## Aim
Rewrite everything from the start of the data down to the line containing "Toggle off the", changing "retweet" to "repost" and leaving everything else as it is.

## Data provided
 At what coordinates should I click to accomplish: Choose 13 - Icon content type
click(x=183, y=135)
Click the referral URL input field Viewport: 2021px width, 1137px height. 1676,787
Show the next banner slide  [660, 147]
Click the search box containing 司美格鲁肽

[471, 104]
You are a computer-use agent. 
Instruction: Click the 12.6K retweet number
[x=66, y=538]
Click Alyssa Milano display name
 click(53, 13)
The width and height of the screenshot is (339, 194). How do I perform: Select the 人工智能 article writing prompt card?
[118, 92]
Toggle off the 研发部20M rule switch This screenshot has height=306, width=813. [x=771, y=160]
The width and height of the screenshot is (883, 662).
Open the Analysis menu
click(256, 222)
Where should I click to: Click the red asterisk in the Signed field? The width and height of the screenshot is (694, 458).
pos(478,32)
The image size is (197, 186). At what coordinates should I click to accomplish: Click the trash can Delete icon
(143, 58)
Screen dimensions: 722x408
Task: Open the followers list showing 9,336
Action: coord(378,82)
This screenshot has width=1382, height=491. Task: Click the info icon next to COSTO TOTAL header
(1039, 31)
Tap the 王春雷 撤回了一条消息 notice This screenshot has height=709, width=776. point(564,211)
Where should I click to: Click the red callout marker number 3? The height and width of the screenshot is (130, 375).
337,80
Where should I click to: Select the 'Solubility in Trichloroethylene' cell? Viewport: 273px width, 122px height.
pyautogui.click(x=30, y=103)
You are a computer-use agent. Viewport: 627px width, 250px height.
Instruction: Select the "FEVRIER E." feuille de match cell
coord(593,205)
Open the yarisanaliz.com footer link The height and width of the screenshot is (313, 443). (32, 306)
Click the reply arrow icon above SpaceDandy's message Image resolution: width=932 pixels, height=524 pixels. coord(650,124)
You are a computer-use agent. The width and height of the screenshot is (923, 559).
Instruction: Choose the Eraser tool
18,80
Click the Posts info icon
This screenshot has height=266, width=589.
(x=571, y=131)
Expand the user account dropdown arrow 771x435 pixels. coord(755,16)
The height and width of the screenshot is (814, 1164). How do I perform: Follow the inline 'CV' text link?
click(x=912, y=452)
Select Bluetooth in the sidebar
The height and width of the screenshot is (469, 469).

## Written response
 At what coordinates should I click to accomplish: Choose 13 - Icon content type
click(x=183, y=135)
Click the referral URL input field Viewport: 2021px width, 1137px height. 1676,787
Show the next banner slide  [660, 147]
Click the search box containing 司美格鲁肽

[471, 104]
You are a computer-use agent. 
Instruction: Click the 12.6K repost number
[x=66, y=538]
Click Alyssa Milano display name
 click(53, 13)
The width and height of the screenshot is (339, 194). How do I perform: Select the 人工智能 article writing prompt card?
[118, 92]
Toggle off the 研发部20M rule switch This screenshot has height=306, width=813. [x=771, y=160]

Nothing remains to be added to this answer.